In early trade on Thursday, oil prices held on to most of the previous day's gains as markets weighed an unexpected draw in US crude oil stocks against the prospect of weaker demand after the Federal Reserve chairman hinted at further interest rate hikes.
Brent futures were down 8 cents, or 0.1%, to $77.04 a barrel at 0015 GMT, while West Texas Intermediate (WTI) crude futures were down 5 cents, or 0.1%, to $72.48.
The benchmarks had gained a dollar per barrel the previous session as U.S. corn and soybean prices surged to multi-month highs, raising concerns that crop shortages around the world could reduce biofuel blending and increase oil demand.
Supporting the market, U.S. crude oil inventories fell by about 1.2 million barrels in the week ended June 16, sources said citing data from the American Petroleum Institute, an industry group, defying analysts' forecasts for a build of 300,000 barrels.

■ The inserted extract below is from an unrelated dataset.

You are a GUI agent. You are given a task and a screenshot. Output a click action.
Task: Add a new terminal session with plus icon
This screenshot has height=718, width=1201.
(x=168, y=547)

Official inventory data from the U.S. Energy Information Administration is due later on Thursday. The report was delayed by a day following the Juneteenth public holiday on Monday.
Meanwhile, Fed Chair Jerome Powell in congressional testimony reinforced that the central bank's objective was to rein in inflation and said two more 25-basis point rate hikes by year end was "a pretty good guess".
Higher interest rates ultimately increase borrowing costs for consumers, which could slow economic growth and reduce oil demand.